Eskinin o çalışkan, o üretken köylüsü giderek azalıyor. Çoğu yeni yasalarla tembelliğe alışıyor. Yok çocuk başına verilen eğitim parası, süt parası, evdeki hasta ve yaşlı insanlara maaş, yetmedi onlara bakanlara da verilen paralar, işsizlik maaşı filan derken, paraya hasret yaşayanların cebine köylerde ciddi gelirler girmeye başladı. Aslında bunlar fena şeyler değil, refahın tabana yayılması diye de bakılabilir. Ama değirmenin suyu nereden geliyor, yakında bulabilecekler mi bu paraları? Sorun burada işte… Zaten çalışmayı pek seven bir millet değiliz, tribünlere oynayan ve vergilerimizi oy artışında kullanmak isteyenler yüzünden iyice tembelleşiyoruz. Böyle giderse, siyasi popülizmin zararlarını ilerde daha fazla göreceğiz.

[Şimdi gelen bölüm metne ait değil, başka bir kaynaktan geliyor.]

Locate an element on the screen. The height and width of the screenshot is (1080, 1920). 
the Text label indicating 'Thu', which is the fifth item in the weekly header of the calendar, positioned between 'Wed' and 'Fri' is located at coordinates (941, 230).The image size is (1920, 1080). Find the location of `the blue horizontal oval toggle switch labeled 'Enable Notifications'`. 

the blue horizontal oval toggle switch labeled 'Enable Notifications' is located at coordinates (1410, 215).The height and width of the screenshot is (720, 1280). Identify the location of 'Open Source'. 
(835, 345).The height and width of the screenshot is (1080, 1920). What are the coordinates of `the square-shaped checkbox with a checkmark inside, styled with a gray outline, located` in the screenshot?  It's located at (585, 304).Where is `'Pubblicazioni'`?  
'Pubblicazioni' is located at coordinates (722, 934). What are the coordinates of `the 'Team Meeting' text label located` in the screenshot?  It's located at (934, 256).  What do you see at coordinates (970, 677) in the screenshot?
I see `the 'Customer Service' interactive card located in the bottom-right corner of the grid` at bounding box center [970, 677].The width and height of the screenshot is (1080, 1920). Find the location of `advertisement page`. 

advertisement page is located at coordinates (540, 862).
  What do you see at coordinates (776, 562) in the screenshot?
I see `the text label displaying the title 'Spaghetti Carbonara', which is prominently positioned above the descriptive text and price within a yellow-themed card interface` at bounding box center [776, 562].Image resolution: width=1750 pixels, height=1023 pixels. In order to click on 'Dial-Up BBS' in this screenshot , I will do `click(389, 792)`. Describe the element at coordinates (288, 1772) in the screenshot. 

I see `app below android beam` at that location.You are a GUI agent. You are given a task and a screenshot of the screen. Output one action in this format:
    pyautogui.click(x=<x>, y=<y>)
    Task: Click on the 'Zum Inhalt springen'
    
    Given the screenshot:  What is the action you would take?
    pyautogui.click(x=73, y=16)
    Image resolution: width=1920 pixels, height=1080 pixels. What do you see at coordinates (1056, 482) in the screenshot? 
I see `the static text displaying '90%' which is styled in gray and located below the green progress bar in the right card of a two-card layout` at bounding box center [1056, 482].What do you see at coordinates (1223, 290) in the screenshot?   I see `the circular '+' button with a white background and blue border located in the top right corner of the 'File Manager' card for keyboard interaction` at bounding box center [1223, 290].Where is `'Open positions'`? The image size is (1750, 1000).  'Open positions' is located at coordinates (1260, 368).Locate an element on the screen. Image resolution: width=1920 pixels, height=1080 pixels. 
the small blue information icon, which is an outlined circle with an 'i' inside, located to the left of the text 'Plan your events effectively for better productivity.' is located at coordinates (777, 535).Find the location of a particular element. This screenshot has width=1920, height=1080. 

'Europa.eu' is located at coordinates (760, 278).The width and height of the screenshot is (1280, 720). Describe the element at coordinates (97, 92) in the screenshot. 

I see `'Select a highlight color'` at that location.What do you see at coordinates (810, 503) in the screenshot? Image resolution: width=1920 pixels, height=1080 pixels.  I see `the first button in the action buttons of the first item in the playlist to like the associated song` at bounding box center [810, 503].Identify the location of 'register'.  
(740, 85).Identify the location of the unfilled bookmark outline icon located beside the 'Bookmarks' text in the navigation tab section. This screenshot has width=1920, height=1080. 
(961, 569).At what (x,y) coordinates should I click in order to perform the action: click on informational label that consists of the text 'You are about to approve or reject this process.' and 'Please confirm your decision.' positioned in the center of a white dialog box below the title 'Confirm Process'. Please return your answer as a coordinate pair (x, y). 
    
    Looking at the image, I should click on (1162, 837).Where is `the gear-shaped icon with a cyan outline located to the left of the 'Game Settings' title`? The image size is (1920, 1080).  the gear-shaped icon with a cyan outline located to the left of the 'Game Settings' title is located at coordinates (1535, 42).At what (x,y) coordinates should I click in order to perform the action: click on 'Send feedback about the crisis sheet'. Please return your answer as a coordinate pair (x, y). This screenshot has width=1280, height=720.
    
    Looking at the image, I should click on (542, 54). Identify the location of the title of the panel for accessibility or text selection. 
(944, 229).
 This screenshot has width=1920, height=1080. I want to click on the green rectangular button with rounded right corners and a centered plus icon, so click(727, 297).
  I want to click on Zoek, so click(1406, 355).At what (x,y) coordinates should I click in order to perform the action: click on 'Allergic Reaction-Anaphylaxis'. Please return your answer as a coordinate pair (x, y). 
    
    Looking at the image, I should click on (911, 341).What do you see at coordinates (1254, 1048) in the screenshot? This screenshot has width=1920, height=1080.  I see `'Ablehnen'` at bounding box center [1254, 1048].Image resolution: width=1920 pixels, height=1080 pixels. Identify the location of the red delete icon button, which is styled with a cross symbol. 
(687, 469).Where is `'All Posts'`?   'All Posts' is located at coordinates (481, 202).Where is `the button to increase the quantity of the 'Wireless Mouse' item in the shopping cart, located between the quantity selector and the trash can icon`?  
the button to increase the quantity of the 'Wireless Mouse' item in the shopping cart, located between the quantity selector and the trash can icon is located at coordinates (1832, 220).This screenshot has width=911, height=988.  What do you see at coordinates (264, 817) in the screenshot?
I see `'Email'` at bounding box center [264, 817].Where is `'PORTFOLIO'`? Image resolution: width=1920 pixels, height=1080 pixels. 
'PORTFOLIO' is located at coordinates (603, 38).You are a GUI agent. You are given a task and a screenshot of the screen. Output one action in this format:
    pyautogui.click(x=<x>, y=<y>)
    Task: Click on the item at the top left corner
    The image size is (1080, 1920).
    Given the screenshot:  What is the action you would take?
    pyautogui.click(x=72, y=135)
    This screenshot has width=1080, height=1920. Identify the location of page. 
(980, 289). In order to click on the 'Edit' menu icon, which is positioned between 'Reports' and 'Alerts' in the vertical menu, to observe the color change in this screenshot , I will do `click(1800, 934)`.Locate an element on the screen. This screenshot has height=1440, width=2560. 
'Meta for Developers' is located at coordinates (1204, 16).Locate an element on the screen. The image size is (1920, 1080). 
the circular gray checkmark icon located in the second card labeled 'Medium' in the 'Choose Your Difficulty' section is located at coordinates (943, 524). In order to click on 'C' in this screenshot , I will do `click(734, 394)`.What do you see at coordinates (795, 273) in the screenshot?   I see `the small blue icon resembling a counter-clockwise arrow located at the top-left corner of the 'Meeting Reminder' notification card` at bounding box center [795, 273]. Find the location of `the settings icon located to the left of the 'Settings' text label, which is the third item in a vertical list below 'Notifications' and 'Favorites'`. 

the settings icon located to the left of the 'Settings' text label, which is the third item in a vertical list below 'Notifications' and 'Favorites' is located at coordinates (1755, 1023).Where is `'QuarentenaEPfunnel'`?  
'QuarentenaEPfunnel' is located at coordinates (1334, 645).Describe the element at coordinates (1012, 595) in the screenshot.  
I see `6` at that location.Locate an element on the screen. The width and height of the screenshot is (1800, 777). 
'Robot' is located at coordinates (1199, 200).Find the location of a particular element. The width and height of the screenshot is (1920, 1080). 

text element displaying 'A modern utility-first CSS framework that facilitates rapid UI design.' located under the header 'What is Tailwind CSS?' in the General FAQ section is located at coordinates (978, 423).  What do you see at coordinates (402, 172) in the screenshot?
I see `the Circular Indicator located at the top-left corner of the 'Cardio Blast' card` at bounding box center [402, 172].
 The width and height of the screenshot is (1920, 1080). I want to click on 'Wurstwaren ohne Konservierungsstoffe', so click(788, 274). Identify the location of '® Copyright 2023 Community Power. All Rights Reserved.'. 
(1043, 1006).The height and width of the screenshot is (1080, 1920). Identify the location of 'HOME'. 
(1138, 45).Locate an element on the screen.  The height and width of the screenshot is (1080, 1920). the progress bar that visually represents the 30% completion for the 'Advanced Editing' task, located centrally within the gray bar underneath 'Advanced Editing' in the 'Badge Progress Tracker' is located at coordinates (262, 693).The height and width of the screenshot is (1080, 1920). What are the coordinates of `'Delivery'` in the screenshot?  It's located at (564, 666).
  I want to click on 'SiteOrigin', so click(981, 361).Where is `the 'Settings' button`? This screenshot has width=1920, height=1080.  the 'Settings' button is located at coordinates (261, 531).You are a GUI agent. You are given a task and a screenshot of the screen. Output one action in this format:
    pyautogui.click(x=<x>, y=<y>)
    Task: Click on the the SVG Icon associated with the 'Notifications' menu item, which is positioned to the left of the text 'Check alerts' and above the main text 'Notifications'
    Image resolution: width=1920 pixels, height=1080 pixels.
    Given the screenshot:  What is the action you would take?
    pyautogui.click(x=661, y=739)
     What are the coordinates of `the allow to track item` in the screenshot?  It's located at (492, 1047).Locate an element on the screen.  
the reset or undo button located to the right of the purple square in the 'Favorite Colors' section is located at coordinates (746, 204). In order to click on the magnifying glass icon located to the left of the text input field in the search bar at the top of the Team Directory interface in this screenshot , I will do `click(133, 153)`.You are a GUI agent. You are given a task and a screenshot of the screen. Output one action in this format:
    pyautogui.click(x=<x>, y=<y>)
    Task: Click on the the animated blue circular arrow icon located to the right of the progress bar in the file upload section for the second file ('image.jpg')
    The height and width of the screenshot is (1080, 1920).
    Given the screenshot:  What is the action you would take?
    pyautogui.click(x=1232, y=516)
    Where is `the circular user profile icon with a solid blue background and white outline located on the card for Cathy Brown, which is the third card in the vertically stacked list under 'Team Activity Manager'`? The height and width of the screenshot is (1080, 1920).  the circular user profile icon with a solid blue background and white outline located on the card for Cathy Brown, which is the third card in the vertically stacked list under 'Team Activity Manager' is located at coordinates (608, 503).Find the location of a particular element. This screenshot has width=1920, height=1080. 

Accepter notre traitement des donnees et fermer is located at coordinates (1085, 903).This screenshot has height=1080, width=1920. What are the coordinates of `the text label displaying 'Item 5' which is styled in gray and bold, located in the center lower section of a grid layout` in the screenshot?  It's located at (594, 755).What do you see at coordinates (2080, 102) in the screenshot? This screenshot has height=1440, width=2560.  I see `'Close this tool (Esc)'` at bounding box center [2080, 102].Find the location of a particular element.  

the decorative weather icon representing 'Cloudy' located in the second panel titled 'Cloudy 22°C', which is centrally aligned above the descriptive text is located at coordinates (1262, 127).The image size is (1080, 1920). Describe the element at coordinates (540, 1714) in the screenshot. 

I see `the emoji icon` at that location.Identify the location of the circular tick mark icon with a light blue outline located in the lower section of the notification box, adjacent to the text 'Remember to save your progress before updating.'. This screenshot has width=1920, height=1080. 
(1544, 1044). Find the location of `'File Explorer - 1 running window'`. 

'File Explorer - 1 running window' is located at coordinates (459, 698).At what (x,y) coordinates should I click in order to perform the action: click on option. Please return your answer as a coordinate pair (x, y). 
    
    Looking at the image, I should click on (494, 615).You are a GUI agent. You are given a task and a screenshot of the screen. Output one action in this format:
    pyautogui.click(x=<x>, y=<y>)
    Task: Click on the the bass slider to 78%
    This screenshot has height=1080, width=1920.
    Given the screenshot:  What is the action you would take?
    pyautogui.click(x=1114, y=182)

Yapılan bir araştırmaya göre, bu ülkenin Tarım Bakanlığında 100.000’i aşkın insan çalışıyor. 40’ın üzerinde Ziraat Fakültemiz, binlerce ziraat mühendisimiz ve teknikerimiz var. Ama çoğu tarlada, toprakta değil, başka işlerde çalışıyorlar. Böylesine muazzam bir kadro, doğru dürüst organize edilemediği için, ülkenin ihtiyacına cevap veremiyor. Bugün Ziraat Mühendislerinin çoğu işsiz. Ama fakültelerimiz hala ziraat mühendisi mezun ediyorlar. Üstelik hala yeni ziraat fakülteleri de açıyoruz. İşin aslına bakarsanız, mevcut ziraat fakültelerinin çoğunda kontenjan açığı var. Artık gençler bu bölümü tercih etmiyorlar. Herkes kolaydan nasıl para kazanırım, çalışmadan nasıl gelir elde ederimin peşinde.
Bunlar ciddi konular. Ülkeyi yönetenlerin bu önemli ve hayati konuların üzerinde siyasi popülizmle değil, ciddiyetle durmaları lazım. Türkiye 190’ı aşkın Üniversitesinde yarım aydın yetiştiriyor. Yarım aydın, bilesiniz ki tam cahilden de tehlikelidir. Her caddeye Üniversite açmaya kalkışırsanız, sonuçta olacağı bu işte. İhtiyacımız olmayan branşlarda, binlerce mezun veriyoruz. Bu yüzden ortalık diplomalı işsizlerden geçilmiyor. Oysa teknik elemana, mesleklerin ara sınıflarına ihtiyaç var. Bu konudaki eğitimimiz ise, giderek geriliyor. Sorunu vakit kaybetmeden ve hemen ele almalı, gereğini süratle yerine getirmeliyiz.